Bildt blasé over German EU delay
Swedish Foreign Minister Carl Bildt said on Tuesday he was unconcerned about a decision by Germany's top court to delay ratification of the EU's Lisbon Treaty.

Germany’s Constitutional Court ruled earlier on Tuesday that the treaty could not be ratified until legislation had been put in place to safeguard national parliamentary powers.

When asked by reporters if the court’s decision would delay the ratification of the treaty, Bildt replied: “I don’t think so.”

“My preliminary assessment is no,” he said.

Bildt’s comments came at a press conference in Stockholm as Sweden prepares to take over the six-month rotating presidency of the EU from the Czech Republic on Wednesday.

In a keenly-awaited decision, Germany’s top court said the document “may not be adopted until the sufficient legal groundwork for parliamentary participation as foreseen in the constitution has been laid.”

Nevertheless, Bildt said he was confident that the German political parties would be able to come to an agreement on such a law.

“There is no major dissent on the political scene in Germany on this particular issue,” he told journalists.

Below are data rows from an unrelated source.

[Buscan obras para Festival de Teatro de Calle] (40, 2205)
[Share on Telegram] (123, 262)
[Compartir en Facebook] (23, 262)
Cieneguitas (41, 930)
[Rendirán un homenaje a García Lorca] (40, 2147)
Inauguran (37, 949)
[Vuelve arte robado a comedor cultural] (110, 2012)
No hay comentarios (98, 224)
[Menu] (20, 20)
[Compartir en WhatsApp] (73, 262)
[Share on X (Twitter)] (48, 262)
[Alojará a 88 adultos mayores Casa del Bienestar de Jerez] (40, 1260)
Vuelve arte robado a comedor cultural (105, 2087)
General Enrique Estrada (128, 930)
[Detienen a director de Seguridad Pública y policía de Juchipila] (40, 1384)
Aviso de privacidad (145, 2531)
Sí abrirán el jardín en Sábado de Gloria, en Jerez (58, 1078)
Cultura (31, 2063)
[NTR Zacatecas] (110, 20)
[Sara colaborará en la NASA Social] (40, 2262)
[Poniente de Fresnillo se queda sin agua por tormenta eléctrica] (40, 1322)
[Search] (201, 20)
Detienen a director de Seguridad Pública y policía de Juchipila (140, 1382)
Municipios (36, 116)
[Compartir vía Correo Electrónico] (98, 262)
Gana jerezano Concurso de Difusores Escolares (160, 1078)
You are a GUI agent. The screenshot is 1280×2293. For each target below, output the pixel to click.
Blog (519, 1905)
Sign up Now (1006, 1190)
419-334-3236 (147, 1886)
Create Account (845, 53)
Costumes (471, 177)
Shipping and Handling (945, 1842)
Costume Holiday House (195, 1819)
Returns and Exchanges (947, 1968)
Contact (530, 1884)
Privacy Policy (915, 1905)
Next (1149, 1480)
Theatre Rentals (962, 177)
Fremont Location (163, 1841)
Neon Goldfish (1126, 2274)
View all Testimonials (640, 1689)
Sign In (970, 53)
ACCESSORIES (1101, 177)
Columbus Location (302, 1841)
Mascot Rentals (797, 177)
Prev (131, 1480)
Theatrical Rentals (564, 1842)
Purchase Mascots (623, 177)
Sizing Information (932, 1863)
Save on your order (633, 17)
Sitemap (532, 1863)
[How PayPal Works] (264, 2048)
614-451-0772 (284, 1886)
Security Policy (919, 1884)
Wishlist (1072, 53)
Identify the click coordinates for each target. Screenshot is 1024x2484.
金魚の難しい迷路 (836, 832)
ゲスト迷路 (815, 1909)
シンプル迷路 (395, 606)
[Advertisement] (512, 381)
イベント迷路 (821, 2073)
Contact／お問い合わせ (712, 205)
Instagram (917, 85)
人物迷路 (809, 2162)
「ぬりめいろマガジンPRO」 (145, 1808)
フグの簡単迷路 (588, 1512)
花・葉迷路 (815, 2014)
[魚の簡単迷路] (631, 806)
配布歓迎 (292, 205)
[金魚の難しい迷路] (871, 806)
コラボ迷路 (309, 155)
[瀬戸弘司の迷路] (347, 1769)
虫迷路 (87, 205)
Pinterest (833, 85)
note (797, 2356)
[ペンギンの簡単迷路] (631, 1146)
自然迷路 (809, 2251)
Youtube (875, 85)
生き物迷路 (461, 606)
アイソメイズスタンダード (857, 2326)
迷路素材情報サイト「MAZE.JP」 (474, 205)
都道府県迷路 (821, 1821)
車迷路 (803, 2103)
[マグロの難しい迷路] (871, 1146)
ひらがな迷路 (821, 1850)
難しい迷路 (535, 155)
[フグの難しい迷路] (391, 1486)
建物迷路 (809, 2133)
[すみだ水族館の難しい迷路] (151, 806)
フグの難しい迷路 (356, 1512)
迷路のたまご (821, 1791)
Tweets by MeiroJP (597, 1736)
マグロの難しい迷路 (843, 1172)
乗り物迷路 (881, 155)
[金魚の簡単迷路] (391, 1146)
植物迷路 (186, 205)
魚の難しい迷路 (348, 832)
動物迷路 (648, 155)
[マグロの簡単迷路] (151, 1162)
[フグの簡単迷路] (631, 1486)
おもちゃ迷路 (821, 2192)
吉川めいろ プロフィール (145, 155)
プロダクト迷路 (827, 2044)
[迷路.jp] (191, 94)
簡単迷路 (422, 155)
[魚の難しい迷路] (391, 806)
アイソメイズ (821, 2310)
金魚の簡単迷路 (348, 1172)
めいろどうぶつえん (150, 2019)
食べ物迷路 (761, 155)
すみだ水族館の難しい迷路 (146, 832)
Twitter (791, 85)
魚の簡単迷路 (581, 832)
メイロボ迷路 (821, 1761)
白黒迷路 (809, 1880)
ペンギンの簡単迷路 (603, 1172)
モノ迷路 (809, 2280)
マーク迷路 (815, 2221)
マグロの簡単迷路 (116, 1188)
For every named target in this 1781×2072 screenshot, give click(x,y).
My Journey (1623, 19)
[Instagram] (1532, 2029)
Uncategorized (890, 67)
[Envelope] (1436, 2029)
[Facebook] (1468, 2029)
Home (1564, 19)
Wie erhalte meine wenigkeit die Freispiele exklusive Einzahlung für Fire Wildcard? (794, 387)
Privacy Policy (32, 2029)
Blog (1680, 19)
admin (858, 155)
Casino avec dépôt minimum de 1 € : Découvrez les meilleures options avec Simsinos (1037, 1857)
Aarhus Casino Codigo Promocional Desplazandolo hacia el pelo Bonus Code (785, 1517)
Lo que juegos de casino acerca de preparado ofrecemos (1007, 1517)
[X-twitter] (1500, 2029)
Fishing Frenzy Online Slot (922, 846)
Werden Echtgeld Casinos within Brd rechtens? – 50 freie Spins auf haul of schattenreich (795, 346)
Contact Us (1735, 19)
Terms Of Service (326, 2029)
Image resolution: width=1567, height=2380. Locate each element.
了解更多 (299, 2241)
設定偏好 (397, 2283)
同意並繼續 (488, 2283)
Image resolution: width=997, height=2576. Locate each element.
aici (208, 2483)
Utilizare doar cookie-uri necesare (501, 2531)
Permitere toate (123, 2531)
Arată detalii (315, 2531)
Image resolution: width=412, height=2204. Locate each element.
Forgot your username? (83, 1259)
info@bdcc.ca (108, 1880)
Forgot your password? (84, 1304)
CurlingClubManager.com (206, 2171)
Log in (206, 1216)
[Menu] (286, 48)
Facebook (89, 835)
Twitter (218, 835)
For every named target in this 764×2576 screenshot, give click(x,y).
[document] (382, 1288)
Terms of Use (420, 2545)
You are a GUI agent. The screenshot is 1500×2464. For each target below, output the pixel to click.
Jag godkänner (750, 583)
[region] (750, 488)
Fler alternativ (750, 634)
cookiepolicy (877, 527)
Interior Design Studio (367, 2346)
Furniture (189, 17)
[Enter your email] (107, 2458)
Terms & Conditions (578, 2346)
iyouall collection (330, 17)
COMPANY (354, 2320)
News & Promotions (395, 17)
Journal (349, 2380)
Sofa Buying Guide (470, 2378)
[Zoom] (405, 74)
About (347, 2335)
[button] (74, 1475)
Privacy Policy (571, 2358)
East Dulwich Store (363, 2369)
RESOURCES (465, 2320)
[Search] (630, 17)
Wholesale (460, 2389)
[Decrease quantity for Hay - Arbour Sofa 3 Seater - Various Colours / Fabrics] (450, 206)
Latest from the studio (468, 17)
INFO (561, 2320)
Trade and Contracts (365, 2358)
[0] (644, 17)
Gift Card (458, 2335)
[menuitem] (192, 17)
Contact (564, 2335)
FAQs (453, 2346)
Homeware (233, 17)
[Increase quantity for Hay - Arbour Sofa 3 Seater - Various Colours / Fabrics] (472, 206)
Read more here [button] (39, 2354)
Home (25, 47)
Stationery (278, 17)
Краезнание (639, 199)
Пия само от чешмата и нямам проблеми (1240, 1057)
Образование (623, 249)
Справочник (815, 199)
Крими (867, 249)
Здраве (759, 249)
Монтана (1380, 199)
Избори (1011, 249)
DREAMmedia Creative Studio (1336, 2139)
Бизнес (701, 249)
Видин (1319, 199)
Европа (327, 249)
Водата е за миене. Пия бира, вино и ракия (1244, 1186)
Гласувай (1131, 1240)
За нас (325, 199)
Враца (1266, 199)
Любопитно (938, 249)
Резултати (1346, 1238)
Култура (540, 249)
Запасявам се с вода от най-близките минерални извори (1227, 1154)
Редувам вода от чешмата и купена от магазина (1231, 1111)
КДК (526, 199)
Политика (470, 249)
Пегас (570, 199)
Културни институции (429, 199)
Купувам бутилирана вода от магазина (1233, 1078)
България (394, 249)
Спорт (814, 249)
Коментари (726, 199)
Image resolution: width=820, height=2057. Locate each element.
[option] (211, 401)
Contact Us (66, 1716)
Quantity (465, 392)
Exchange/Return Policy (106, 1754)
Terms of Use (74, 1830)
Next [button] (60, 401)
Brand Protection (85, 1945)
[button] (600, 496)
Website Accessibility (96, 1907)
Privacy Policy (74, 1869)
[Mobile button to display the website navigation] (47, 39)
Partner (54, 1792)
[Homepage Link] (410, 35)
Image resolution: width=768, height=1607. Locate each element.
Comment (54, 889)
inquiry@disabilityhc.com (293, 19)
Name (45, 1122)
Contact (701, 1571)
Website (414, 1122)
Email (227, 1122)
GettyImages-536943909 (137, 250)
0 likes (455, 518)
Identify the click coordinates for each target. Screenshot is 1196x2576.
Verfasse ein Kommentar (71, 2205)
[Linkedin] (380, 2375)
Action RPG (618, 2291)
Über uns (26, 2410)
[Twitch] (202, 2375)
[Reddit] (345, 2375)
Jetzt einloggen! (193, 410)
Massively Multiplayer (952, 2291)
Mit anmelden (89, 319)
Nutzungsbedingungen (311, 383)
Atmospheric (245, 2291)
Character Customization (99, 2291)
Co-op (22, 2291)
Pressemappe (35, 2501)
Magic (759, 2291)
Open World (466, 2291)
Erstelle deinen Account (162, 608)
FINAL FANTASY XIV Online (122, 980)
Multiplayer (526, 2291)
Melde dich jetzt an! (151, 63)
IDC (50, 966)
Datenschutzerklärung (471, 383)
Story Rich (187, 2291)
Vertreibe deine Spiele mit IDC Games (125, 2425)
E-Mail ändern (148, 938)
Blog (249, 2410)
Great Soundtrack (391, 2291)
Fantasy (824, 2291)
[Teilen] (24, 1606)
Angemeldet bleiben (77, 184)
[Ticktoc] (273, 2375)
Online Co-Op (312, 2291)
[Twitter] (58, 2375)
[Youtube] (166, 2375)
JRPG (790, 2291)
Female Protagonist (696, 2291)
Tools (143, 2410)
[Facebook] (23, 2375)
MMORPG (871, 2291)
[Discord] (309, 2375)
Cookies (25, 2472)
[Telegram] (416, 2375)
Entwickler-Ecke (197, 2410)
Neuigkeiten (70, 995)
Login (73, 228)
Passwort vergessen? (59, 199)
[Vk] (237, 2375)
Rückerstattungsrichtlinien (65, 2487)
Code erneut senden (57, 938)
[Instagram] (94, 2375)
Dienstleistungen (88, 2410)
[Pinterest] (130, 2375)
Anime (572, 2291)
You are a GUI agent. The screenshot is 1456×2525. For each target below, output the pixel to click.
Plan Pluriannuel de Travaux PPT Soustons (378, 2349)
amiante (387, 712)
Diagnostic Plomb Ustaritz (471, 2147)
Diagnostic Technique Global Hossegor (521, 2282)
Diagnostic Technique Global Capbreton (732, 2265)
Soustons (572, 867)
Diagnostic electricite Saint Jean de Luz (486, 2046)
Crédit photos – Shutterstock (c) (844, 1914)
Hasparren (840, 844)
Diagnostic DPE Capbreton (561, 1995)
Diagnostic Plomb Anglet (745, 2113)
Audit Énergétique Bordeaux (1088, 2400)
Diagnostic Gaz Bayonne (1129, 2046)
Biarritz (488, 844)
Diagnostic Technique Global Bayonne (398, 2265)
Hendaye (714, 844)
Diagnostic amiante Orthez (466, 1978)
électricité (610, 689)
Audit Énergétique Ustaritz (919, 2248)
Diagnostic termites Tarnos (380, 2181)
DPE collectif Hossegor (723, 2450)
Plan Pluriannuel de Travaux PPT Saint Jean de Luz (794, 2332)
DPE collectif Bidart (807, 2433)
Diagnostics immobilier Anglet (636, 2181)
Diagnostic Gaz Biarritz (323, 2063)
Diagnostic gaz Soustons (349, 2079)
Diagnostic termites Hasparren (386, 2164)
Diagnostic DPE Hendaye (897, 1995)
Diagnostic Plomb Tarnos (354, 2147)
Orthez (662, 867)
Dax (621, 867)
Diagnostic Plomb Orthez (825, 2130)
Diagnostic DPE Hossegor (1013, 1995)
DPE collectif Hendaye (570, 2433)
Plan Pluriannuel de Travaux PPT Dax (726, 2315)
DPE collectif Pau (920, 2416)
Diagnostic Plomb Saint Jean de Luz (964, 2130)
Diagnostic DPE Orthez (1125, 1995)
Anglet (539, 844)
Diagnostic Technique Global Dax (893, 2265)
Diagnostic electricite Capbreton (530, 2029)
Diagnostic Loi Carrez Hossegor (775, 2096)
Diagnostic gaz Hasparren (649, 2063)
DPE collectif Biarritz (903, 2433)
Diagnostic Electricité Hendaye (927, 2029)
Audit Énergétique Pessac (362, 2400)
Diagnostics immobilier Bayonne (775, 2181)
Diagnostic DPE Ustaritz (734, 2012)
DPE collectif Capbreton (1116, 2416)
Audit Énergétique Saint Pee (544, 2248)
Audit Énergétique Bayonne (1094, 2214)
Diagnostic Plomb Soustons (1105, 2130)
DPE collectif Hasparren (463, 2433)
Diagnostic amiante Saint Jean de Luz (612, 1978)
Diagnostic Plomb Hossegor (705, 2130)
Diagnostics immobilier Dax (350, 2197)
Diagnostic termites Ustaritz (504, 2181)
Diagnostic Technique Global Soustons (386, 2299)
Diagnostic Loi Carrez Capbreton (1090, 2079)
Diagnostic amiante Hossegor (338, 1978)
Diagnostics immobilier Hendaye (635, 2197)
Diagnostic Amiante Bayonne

Bildt even said that he understood the concerns highlighted in the court’s decision.

“In Sweden, we have a strong role in the parliament in the procedure for taking the decisions inside the European Council.”

“What might be happening now is that Germany is going to move in that direction, it is not necessarily a bad thing that states involve their national parliament in the European decision making process,” Bildt said.

The Lisbon Treaty — which aims to streamline decision-making in the EU and create the positions of an EU president and a foreign policy supremo — must be ratified by all 27 member states before it can come into force.

That process was hampered last year when Ireland rejected the treaty in a referendum over fears that it could affect the country’s neutrality policy and abortion.

Following the shock 53-47 percent vote against the reforms, opinion has swung in favour of Lisbon as the global financial crisis has hit the former “Celtic Tiger” economy harder than most and Irish voters are set to vote again in October.

The eurosceptic presidents of the Czech Republic and Poland are refusing to sign the treaty until the Irish vote has been completed.